O QUE FAZER
Imprima, sem nenhuma alteração, as linhas dos registros desde o início até a linha que contém "tap(597, 326)", incluindo essa linha.

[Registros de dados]
_ _ _
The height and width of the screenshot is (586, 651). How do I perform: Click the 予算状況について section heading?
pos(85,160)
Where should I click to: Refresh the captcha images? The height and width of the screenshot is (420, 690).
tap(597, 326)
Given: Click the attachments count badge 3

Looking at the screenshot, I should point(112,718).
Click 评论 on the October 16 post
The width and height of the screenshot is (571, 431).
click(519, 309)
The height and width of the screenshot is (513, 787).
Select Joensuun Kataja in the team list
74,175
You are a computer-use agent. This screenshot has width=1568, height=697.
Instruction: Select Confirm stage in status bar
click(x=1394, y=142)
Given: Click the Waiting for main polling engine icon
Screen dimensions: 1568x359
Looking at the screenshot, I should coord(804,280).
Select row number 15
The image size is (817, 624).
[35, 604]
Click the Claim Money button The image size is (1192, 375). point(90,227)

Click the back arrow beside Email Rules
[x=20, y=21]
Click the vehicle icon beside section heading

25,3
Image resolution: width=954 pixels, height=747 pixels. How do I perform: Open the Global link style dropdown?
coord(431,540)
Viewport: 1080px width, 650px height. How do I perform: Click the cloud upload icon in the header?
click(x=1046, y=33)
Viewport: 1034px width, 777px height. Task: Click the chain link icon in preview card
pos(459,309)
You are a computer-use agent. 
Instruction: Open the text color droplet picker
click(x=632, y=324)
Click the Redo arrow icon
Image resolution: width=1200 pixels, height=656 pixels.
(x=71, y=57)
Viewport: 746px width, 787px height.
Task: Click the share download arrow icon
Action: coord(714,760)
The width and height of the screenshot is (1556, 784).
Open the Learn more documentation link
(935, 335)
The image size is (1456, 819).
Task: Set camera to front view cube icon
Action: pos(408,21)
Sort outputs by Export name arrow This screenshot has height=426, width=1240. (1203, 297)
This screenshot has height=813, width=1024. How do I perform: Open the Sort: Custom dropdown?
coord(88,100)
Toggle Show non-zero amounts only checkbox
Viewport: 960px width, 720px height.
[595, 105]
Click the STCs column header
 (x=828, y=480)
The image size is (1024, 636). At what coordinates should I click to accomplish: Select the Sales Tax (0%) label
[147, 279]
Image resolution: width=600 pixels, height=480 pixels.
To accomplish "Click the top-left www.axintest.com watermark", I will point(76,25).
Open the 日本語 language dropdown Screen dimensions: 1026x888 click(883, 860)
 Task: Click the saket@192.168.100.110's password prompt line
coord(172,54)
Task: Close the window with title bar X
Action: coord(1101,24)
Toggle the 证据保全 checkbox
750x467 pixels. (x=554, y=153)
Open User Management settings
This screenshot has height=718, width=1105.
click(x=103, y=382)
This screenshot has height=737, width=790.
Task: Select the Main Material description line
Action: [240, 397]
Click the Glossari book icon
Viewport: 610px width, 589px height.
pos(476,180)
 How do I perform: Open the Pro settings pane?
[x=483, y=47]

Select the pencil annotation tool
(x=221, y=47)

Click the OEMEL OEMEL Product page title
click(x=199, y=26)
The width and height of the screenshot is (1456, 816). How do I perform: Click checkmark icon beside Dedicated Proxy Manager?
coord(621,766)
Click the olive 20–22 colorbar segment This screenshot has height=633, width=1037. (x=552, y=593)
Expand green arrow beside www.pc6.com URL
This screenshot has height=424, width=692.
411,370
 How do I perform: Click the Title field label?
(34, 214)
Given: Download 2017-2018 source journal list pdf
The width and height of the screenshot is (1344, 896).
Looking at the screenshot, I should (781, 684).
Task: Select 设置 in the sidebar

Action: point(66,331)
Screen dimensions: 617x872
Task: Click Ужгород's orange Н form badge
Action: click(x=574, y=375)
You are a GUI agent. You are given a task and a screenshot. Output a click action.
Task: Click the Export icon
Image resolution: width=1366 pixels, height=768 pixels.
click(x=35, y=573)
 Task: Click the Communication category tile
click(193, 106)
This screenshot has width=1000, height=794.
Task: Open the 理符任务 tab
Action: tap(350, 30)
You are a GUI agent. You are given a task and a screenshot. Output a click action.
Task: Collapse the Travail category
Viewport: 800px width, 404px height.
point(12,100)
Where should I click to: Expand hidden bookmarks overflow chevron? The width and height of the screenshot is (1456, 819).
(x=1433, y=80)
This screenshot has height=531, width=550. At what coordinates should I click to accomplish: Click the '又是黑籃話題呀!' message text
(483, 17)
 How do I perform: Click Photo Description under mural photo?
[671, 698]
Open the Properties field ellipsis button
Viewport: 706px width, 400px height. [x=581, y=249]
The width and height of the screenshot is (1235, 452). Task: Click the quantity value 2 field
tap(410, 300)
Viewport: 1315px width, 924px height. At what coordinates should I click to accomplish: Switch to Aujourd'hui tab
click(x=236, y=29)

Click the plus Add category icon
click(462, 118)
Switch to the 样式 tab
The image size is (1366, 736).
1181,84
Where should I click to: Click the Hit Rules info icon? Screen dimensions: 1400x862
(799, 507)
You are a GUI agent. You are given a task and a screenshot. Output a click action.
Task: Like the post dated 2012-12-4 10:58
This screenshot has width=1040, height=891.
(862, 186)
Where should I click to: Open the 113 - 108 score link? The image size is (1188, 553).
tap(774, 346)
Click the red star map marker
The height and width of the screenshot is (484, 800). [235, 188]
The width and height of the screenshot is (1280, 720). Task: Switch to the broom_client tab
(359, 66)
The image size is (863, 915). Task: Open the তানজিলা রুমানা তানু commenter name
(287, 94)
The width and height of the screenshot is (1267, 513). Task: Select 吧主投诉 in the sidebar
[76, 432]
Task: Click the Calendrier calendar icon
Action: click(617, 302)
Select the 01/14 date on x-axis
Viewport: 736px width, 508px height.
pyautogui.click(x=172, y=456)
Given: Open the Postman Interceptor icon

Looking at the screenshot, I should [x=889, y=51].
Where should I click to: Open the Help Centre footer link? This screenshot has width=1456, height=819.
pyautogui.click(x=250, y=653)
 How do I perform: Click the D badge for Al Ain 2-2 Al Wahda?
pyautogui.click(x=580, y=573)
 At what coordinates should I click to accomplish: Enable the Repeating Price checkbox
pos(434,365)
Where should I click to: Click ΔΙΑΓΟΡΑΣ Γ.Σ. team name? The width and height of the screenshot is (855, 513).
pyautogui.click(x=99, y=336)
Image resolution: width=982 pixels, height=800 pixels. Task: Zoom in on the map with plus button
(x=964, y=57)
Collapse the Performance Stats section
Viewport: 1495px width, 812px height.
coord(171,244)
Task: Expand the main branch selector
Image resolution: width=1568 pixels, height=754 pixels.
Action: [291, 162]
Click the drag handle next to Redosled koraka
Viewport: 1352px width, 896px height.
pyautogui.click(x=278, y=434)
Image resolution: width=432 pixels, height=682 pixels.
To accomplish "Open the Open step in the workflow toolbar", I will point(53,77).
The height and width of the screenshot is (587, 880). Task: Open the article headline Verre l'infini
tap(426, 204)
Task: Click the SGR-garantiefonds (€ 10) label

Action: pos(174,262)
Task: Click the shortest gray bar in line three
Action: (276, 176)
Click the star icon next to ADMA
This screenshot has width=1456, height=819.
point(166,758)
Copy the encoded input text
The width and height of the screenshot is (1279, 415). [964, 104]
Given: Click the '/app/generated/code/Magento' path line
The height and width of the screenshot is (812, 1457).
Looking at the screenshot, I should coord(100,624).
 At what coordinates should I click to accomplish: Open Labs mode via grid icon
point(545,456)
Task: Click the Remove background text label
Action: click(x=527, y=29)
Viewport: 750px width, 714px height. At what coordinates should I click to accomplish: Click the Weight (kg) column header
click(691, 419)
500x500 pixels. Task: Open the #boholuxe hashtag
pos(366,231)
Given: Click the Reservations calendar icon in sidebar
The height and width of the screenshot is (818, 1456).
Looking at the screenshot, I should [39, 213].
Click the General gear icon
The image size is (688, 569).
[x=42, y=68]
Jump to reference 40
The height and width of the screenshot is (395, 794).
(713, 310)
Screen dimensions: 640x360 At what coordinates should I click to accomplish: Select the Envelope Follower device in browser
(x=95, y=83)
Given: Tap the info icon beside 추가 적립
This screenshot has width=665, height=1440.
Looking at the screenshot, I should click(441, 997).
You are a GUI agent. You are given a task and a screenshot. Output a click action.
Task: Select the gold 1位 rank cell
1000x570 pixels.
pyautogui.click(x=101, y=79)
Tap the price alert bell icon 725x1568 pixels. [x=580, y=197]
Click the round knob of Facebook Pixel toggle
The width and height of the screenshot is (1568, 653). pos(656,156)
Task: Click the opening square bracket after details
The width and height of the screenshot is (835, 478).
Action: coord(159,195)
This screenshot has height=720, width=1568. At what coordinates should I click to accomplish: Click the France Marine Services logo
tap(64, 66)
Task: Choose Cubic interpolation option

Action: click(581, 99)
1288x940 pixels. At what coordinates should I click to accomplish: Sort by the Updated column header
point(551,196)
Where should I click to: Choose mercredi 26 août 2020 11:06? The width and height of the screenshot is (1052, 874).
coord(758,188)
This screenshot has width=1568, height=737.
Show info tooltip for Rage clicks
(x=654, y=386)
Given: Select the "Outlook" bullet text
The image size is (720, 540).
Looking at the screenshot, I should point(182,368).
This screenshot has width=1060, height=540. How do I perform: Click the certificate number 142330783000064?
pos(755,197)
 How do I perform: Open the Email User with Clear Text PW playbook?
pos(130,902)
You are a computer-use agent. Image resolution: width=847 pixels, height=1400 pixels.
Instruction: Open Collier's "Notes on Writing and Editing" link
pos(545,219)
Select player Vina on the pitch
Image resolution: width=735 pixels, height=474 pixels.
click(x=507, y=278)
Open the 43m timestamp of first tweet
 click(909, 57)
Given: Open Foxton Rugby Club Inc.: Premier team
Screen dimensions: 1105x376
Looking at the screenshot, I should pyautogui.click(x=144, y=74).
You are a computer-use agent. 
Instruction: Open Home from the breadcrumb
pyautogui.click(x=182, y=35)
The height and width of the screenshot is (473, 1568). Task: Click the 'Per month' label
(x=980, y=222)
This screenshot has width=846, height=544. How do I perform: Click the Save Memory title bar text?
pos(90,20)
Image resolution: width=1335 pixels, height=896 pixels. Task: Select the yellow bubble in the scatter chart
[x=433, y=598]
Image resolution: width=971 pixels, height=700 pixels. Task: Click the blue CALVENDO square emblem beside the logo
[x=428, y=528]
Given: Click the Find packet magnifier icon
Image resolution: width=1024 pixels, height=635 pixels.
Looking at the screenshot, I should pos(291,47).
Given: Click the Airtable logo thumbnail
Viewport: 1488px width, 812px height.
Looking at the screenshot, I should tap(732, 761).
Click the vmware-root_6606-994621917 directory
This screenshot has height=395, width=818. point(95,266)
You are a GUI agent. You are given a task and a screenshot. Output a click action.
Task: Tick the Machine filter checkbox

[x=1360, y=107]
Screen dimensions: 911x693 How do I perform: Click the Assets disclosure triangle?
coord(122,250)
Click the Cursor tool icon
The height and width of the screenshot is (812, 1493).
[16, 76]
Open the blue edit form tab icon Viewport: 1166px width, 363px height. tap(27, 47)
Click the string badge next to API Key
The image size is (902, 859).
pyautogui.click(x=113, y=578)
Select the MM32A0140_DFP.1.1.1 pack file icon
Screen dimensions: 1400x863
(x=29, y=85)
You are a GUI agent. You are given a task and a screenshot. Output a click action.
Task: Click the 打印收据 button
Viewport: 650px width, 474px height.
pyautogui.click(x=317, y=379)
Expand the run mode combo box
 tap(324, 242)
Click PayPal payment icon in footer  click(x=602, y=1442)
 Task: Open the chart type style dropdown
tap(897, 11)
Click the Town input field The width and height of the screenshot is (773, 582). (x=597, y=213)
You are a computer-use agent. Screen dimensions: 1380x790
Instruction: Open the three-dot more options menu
_ _ _
RESPOSTA CERTA
The height and width of the screenshot is (586, 651). How do I perform: Click the 予算状況について section heading?
pos(85,160)
Where should I click to: Refresh the captcha images? The height and width of the screenshot is (420, 690).
tap(597, 326)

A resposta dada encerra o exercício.